Issue 183

Some fantastic articles this week, with a strong emphasis on troubleshooting tips, tools, and techniques. Enjoy! 🔧☕😍

This issue is sponsored by:

Chronosphere logo

What are the potential pitfalls of Prometheus-based monitoring, and how can teams successfully address them? Chronosphere is teaming up with the Co-founder of Prometheus to share the potential roadblocks and discuss important best practices to get the most from your cloud native monitoring. Register for the webinar now.

Articles & News on monitoring.love

Observability & Monitoring Community Slack

Come hang out with all your fellow Monitoring Weekly readers. I mean, I’m also there, but I’m sure everyone else is way cooler.

From The Community

Effective Troubleshooting

An impressive collection of hard lessons learned and precautionary planning steps to take ahead of your next ~~outage~~ troubleshooting session.

Why Siloed Monitoring Hit the Wall

This is a well-reasoned and written article from someone I respect a lot. That said, I don’t agree that it has to be the case for companies with the foresight to avoid painting themselves into a corner. If this does sound like you, please share this post with your peers and reconsider how you’re building your systems. </rant>

Myth: service mesh can do distributed tracing of your application

Some hard truths about “out of the box” distributed tracing support among service meshes.
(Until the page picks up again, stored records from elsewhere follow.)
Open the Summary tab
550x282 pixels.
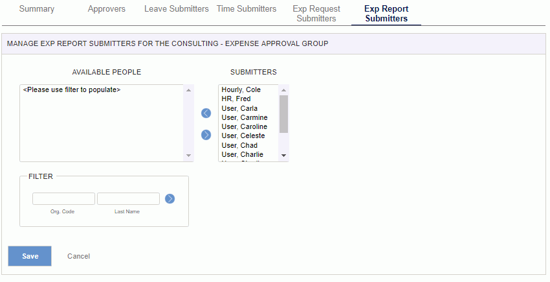tap(37, 9)
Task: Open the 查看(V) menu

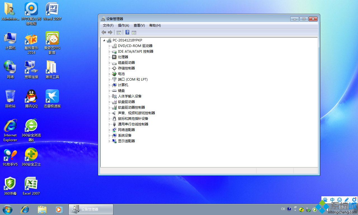Action: coord(139,25)
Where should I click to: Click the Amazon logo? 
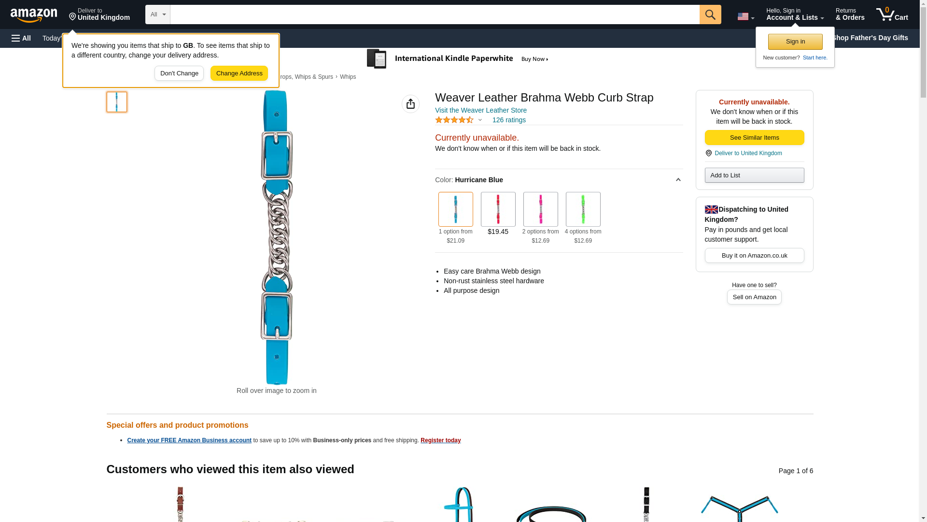tap(34, 15)
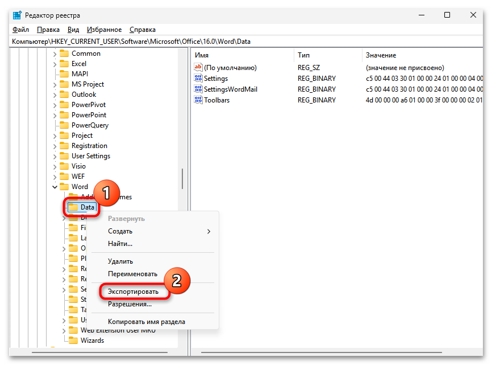Screen dimensions: 492x365
Task: Collapse the Word tree node
Action: pyautogui.click(x=55, y=186)
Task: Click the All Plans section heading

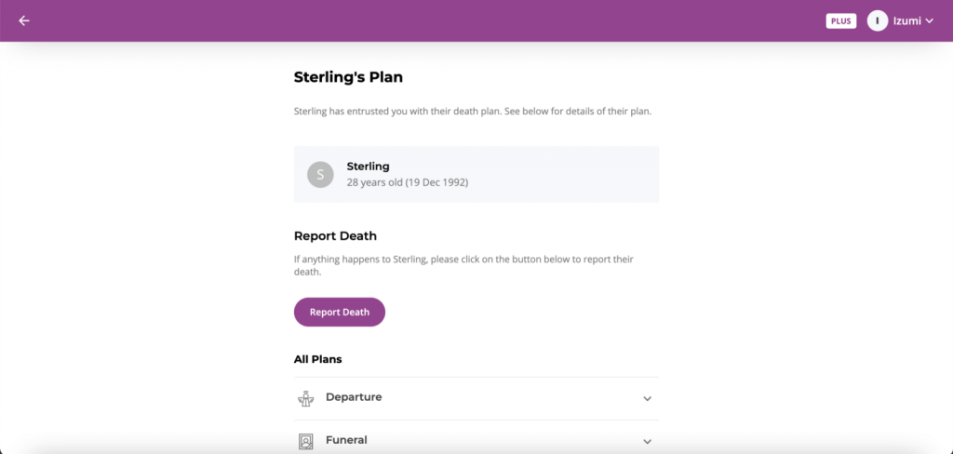Action: [318, 359]
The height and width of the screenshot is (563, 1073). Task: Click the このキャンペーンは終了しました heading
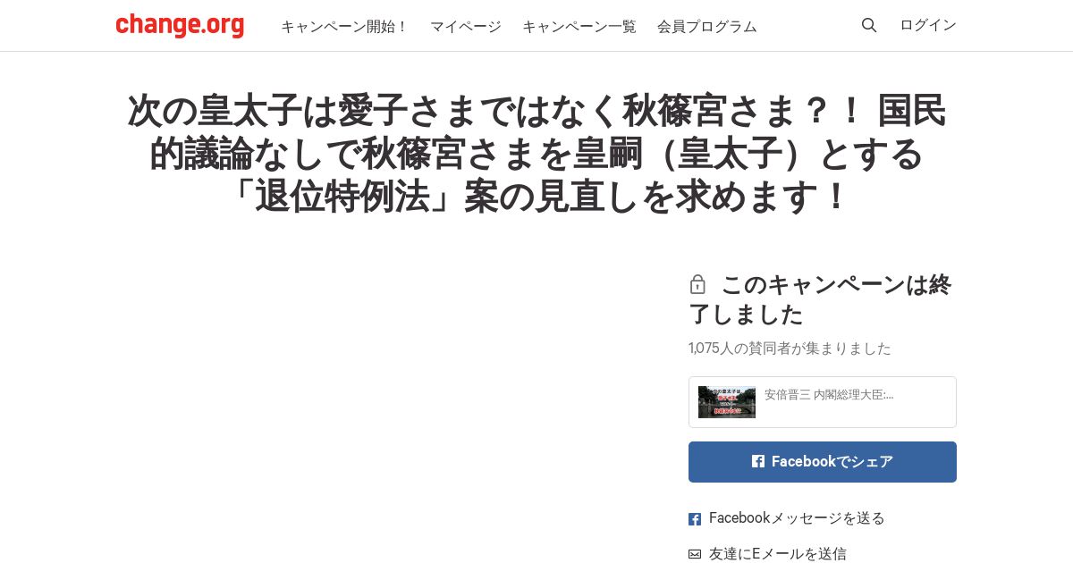(x=823, y=299)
DIY multi-regional uptime monitoring with Fly.io and Uptime Kuma

If you’re looking for an ~~inexpensive~~ free alternative to uptime monitoring services, check out this OSS project running on Fly.io. This feels particularly timely given Heroku’s decision to discontinue free dynos.

Improving Meta’s SLO workflows with data annotations

A look at how Meta evolved their SLO management platform to support annotations for richer context. This is a really nice pattern for informing your on-call teammates, especially between shift transitions.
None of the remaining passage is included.